Find every line in the material below that contains the word "width" and copy those lines out. Match capital and small letters exactly.

▼

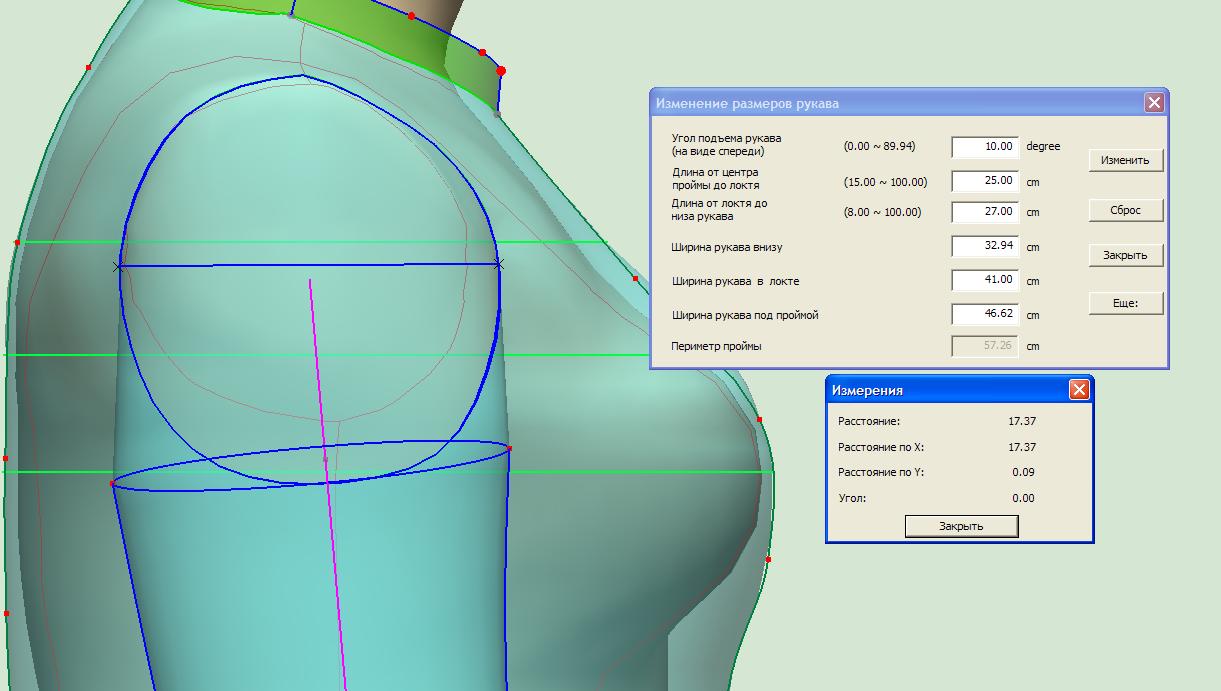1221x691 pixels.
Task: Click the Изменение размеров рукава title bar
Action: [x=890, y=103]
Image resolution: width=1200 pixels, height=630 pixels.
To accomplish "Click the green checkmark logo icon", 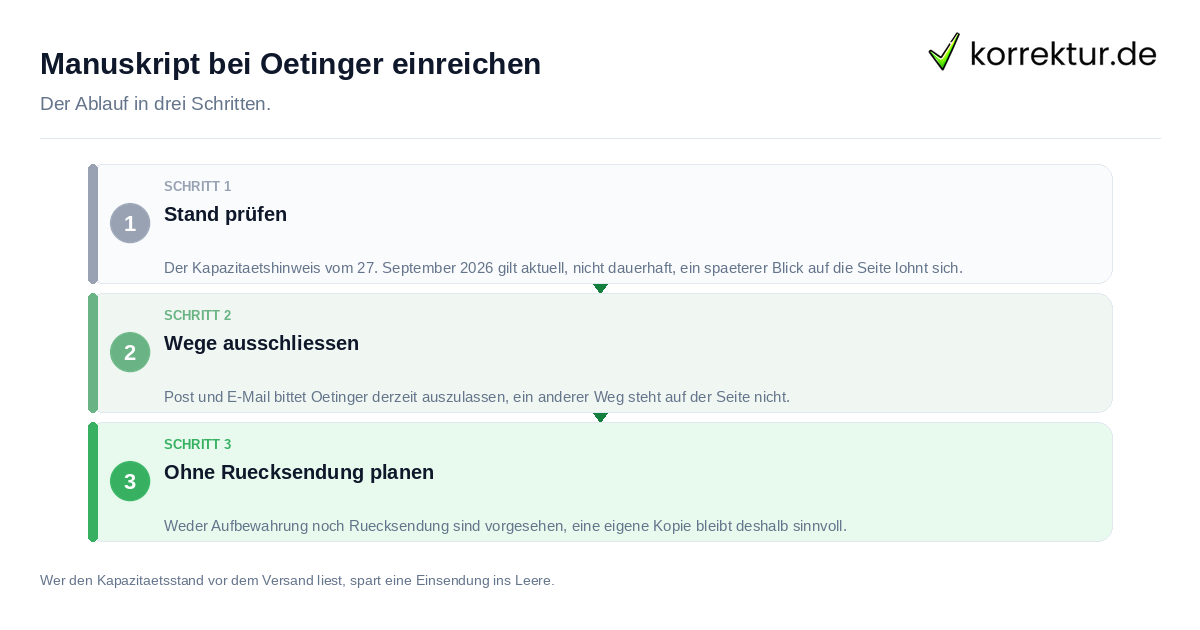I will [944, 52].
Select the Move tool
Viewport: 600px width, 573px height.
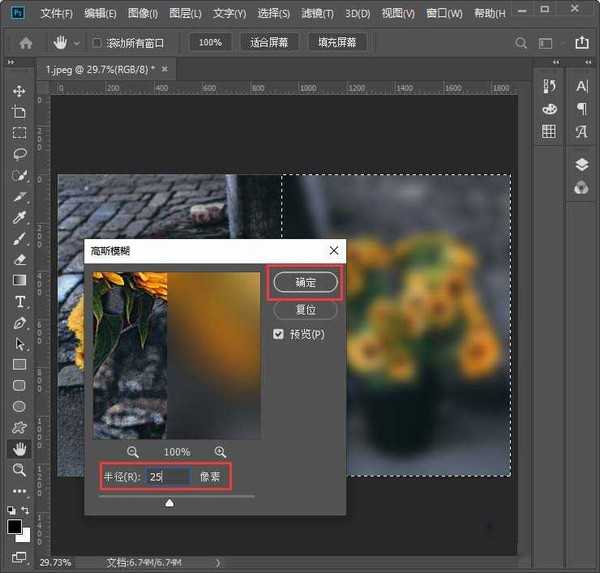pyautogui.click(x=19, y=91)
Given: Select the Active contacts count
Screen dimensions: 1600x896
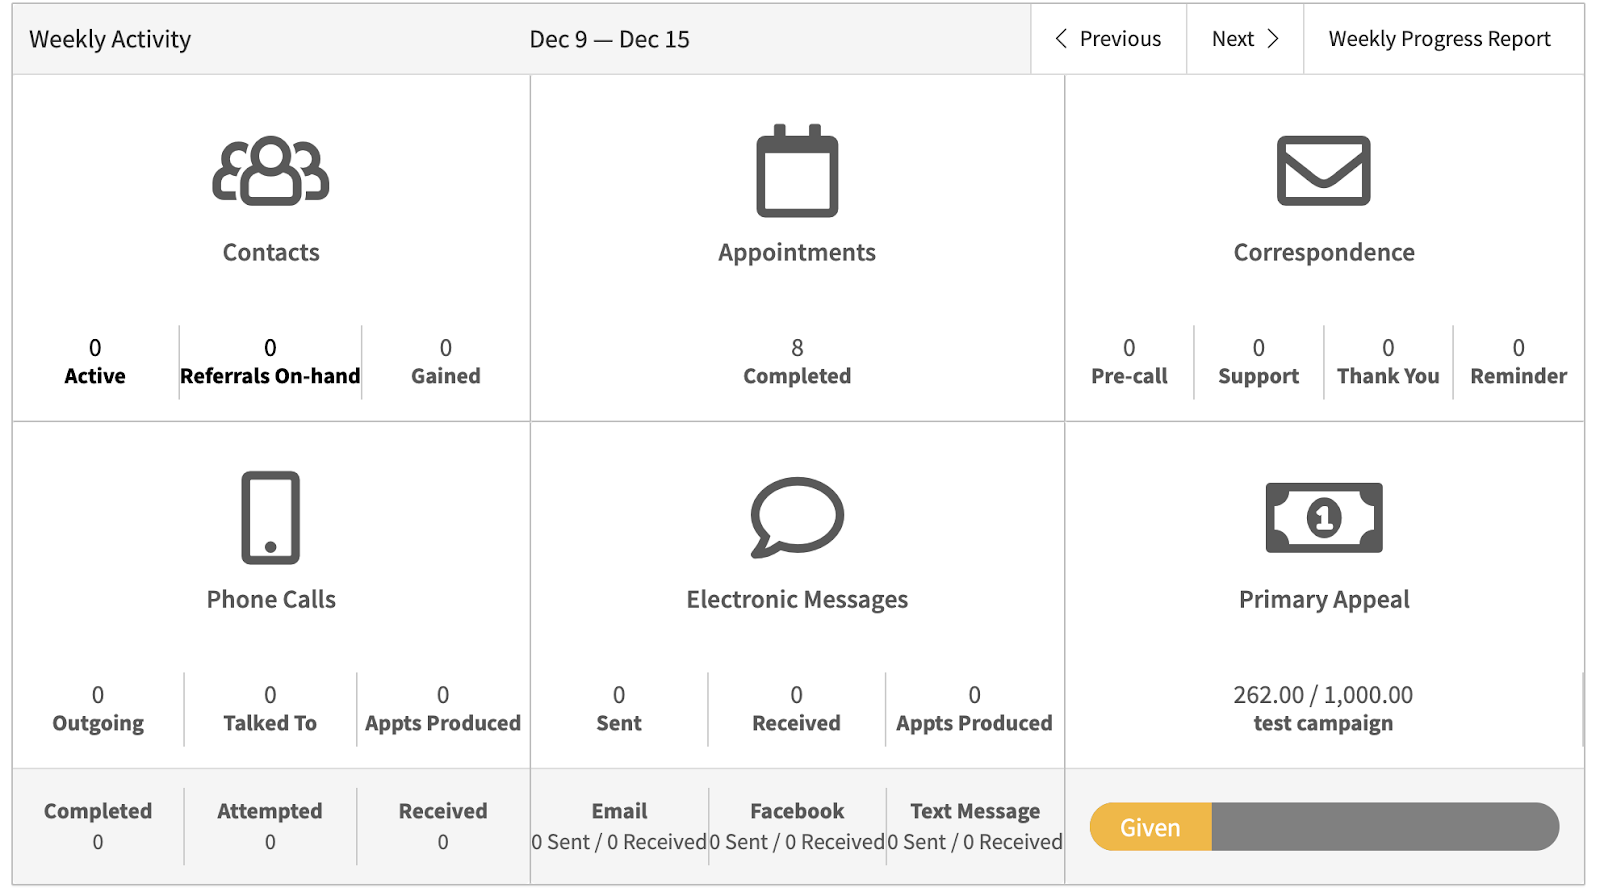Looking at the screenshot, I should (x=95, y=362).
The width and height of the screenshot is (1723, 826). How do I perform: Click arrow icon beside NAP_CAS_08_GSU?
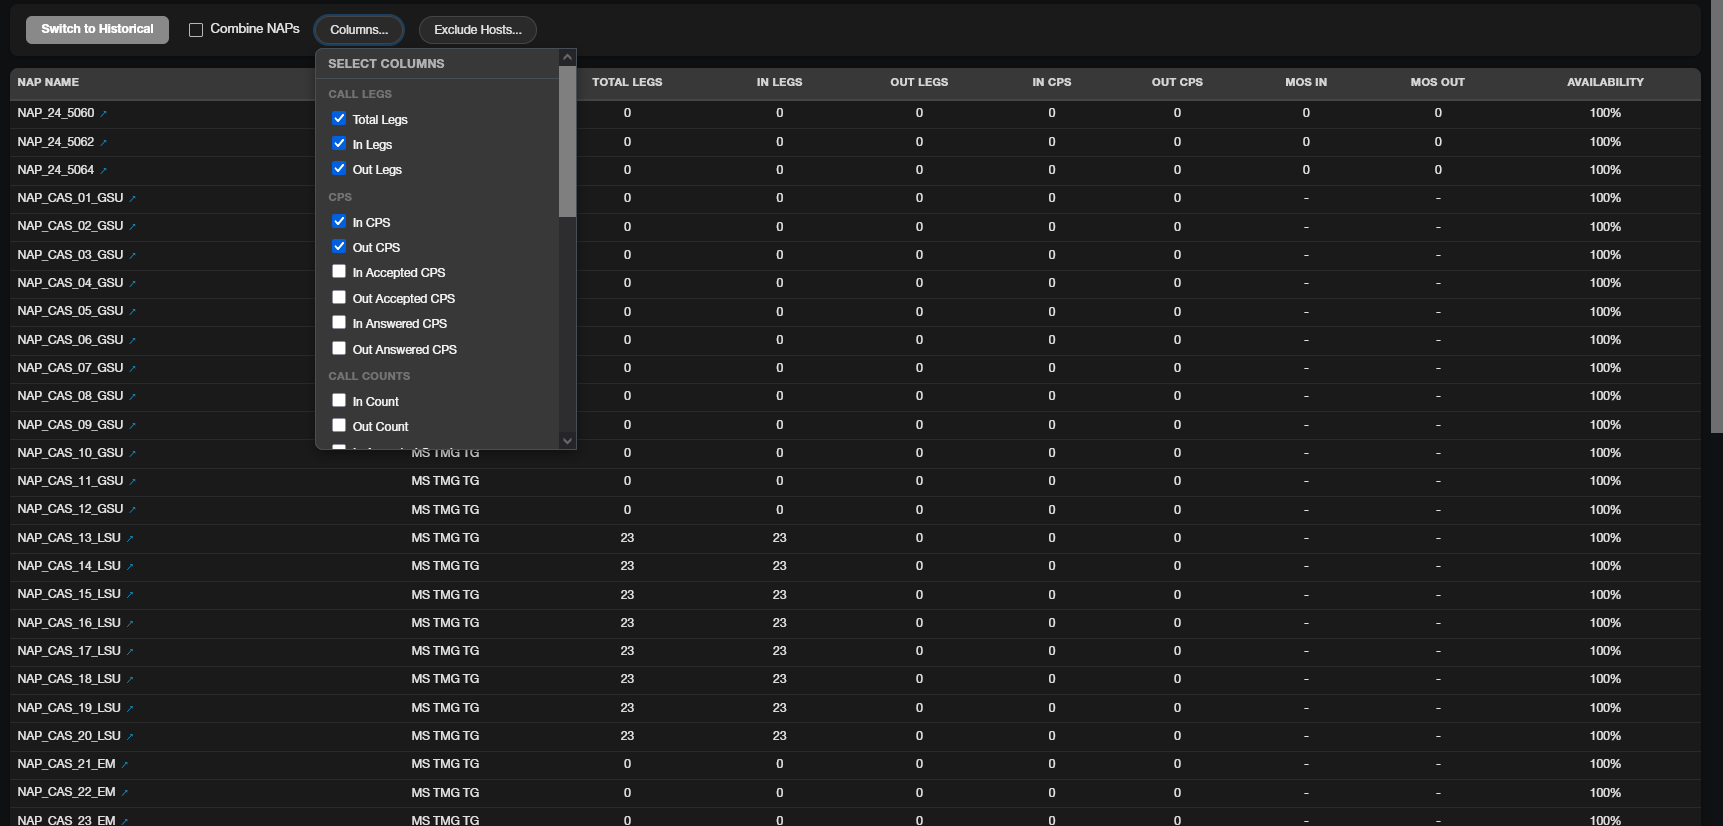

▲

◆ TASK OUTPUT ◆
Image resolution: width=1200 pixels, height=630 pixels.
Viewport: 600px width, 573px height.
The width and height of the screenshot is (1723, 826). How do I perform: Click arrow icon beside NAP_CAS_08_GSU?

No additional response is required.